WHAT YOU HAVE TO DO: Please give the number of lines in the records below that include "agent", with no other output.

INFORMATION:

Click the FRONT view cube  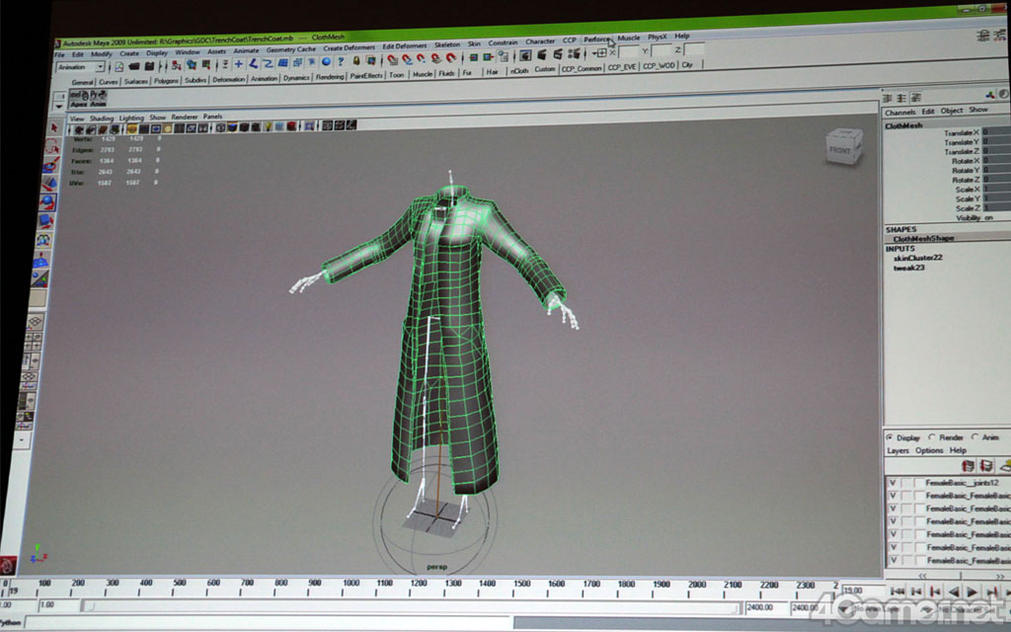[x=840, y=148]
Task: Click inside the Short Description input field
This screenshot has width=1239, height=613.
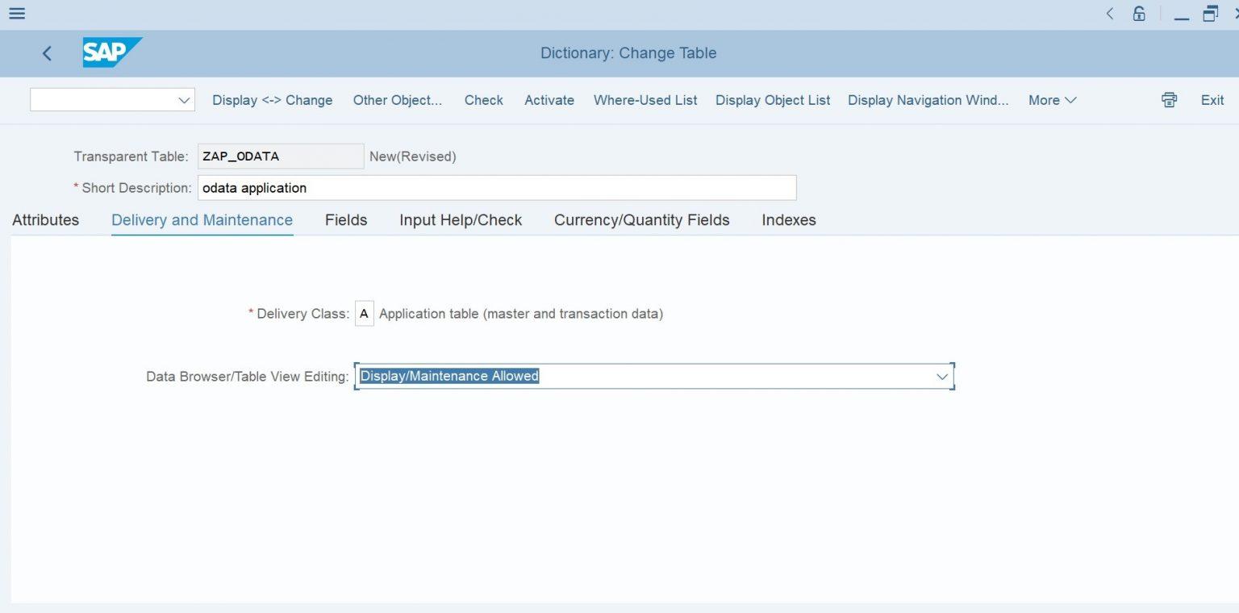Action: tap(496, 187)
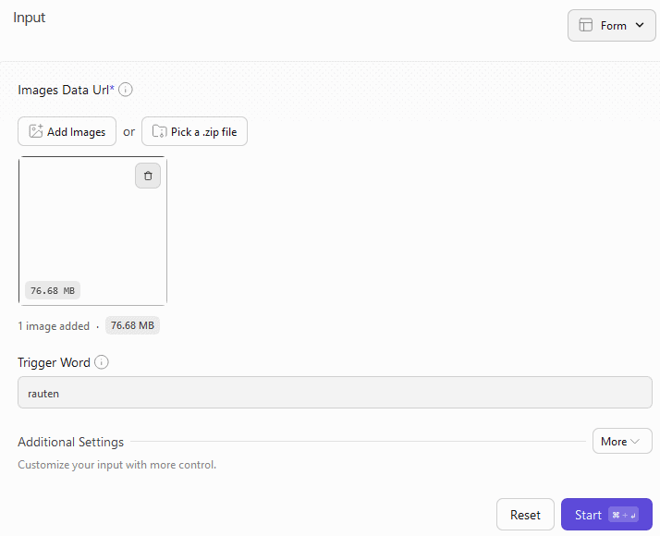The height and width of the screenshot is (536, 660).
Task: Click the folder icon in Pick a .zip file
Action: pyautogui.click(x=159, y=132)
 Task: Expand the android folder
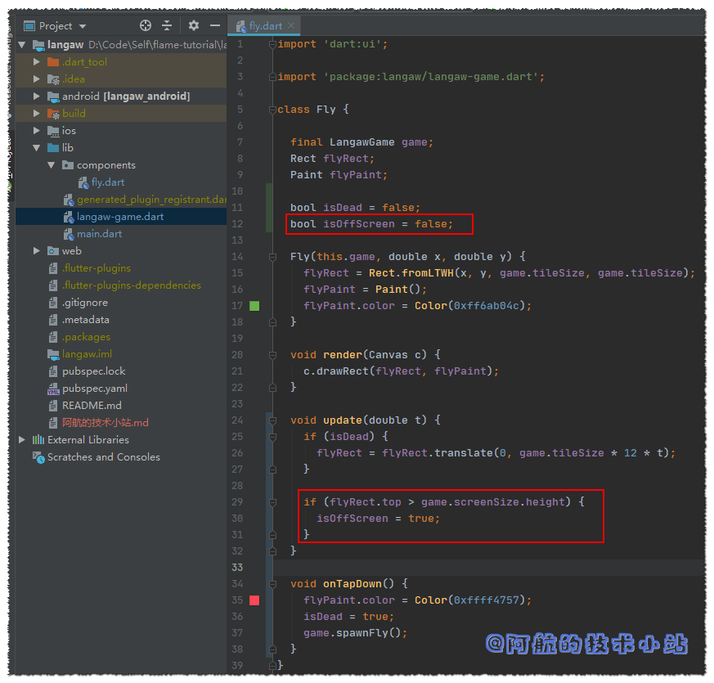click(36, 97)
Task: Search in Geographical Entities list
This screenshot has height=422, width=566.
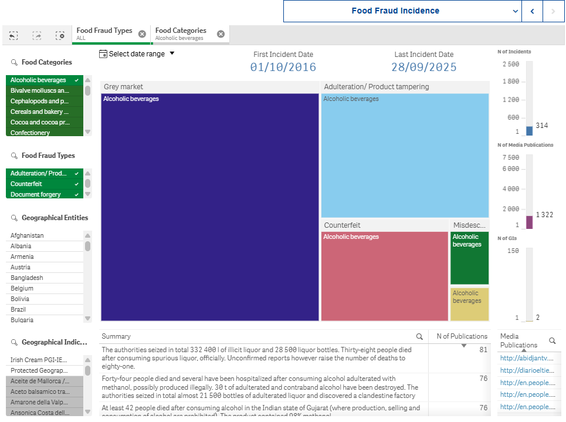Action: click(x=15, y=218)
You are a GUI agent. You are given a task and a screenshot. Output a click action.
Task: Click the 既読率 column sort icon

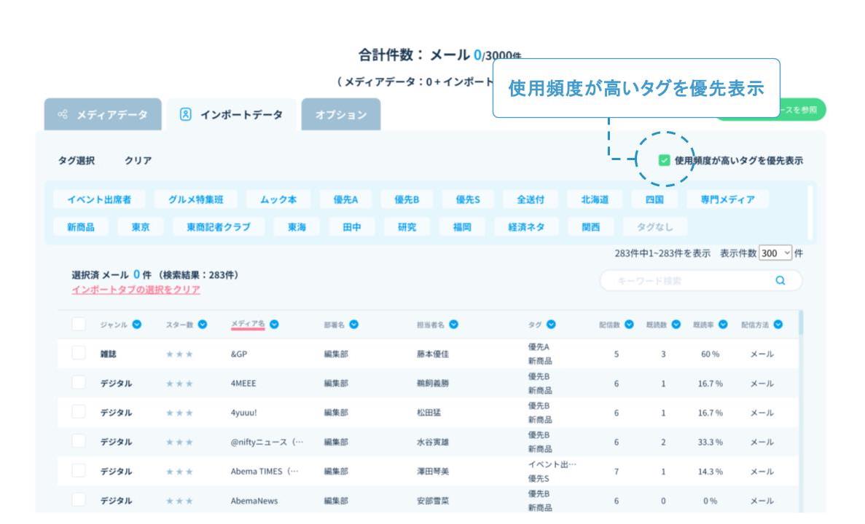(x=724, y=324)

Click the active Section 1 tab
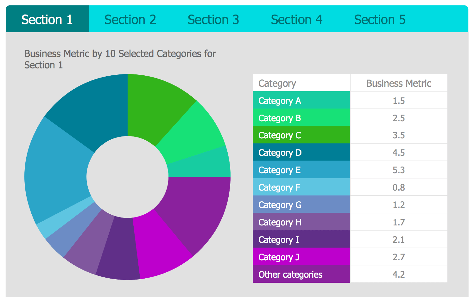[47, 20]
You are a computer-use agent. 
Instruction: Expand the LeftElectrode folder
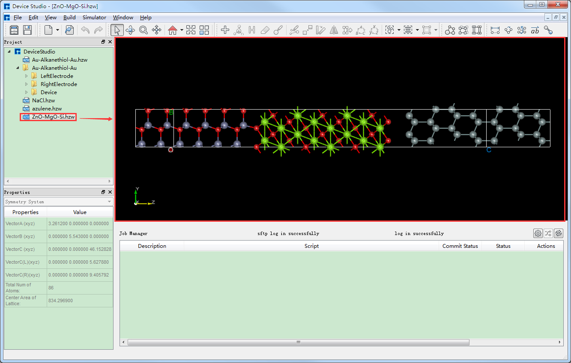(27, 76)

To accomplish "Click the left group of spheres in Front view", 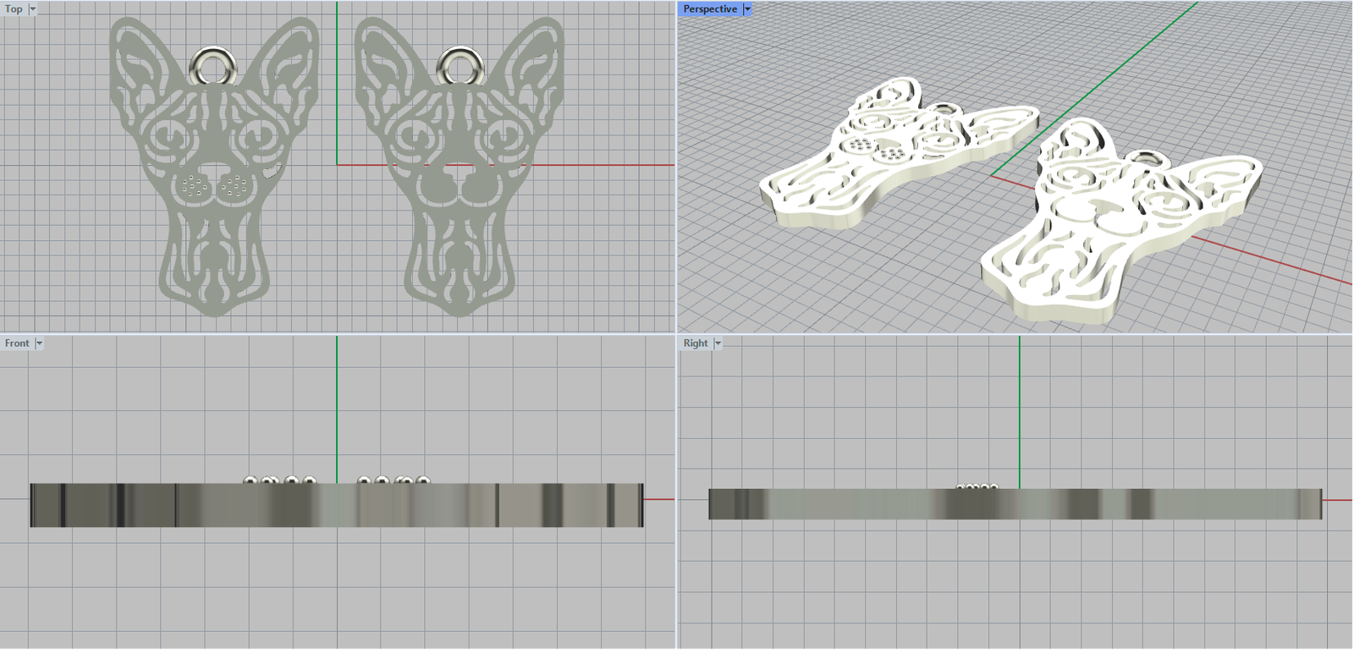I will pos(280,480).
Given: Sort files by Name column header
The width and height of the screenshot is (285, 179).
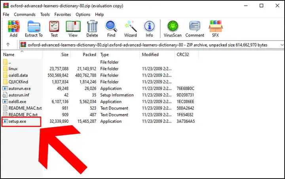Looking at the screenshot, I should tap(22, 55).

RESULT OF THIS EXERCISE: 2